Stored dataset items:
————

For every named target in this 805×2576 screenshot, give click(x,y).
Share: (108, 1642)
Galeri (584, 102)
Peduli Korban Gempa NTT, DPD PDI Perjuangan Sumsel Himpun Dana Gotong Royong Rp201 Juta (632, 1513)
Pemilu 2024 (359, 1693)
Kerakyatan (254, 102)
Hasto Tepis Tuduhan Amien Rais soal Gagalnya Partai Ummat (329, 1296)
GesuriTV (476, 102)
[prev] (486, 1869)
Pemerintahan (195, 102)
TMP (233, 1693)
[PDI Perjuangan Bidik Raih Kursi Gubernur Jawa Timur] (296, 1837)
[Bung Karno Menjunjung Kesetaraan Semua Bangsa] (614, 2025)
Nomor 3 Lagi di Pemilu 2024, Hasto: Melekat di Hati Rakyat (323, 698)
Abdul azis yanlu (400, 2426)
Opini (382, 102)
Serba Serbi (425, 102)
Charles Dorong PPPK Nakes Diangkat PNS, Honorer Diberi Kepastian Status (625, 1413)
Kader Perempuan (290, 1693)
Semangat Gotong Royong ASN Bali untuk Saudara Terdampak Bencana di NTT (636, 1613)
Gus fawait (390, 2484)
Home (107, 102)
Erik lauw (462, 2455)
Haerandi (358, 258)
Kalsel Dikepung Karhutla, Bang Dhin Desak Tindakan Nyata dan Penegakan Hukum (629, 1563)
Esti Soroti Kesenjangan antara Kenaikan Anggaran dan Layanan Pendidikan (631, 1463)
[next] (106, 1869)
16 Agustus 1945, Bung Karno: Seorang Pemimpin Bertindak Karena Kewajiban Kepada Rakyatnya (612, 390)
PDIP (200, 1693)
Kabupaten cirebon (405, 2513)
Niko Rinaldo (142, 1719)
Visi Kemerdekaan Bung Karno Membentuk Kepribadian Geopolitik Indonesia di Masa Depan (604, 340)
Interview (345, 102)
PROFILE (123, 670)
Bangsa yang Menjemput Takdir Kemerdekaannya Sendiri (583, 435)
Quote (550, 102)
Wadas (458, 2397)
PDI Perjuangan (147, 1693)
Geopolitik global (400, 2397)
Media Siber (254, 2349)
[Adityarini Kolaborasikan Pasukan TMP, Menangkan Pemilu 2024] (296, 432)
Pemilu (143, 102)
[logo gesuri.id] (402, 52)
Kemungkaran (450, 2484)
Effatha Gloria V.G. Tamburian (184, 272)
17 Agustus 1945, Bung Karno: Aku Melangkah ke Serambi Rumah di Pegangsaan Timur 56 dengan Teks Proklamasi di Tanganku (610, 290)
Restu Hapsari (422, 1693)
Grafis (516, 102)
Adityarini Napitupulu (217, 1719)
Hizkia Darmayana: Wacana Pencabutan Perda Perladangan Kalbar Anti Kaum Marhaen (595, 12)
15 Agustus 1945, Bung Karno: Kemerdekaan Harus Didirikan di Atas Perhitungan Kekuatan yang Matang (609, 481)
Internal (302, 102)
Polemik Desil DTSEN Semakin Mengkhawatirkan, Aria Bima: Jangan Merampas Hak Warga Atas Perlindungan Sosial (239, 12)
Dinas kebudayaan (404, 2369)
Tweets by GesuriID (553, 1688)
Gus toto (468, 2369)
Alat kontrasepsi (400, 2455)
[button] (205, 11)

————

-- YOUR TASK --
All lines from the one with "Media Siber (254, 2349)" through the end of the records need to be copied exactly, and no other lines.

-- PROBLEM SOLUTION --
Media Siber (254, 2349)
[Adityarini Kolaborasikan Pasukan TMP, Menangkan Pemilu 2024] (296, 432)
Pemilu (143, 102)
[logo gesuri.id] (402, 52)
Kemungkaran (450, 2484)
Effatha Gloria V.G. Tamburian (184, 272)
17 Agustus 1945, Bung Karno: Aku Melangkah ke Serambi Rumah di Pegangsaan Timur 56 dengan Teks Proklamasi di Tanganku (610, 290)
Restu Hapsari (422, 1693)
Grafis (516, 102)
Adityarini Napitupulu (217, 1719)
Hizkia Darmayana: Wacana Pencabutan Perda Perladangan Kalbar Anti Kaum Marhaen (595, 12)
15 Agustus 1945, Bung Karno: Kemerdekaan Harus Didirikan di Atas Perhitungan Kekuatan yang Matang (609, 481)
Internal (302, 102)
Polemik Desil DTSEN Semakin Mengkhawatirkan, Aria Bima: Jangan Merampas Hak Warga Atas Perlindungan Sosial (239, 12)
Dinas kebudayaan (404, 2369)
Tweets by GesuriID (553, 1688)
Gus toto (468, 2369)
Alat kontrasepsi (400, 2455)
[button] (205, 11)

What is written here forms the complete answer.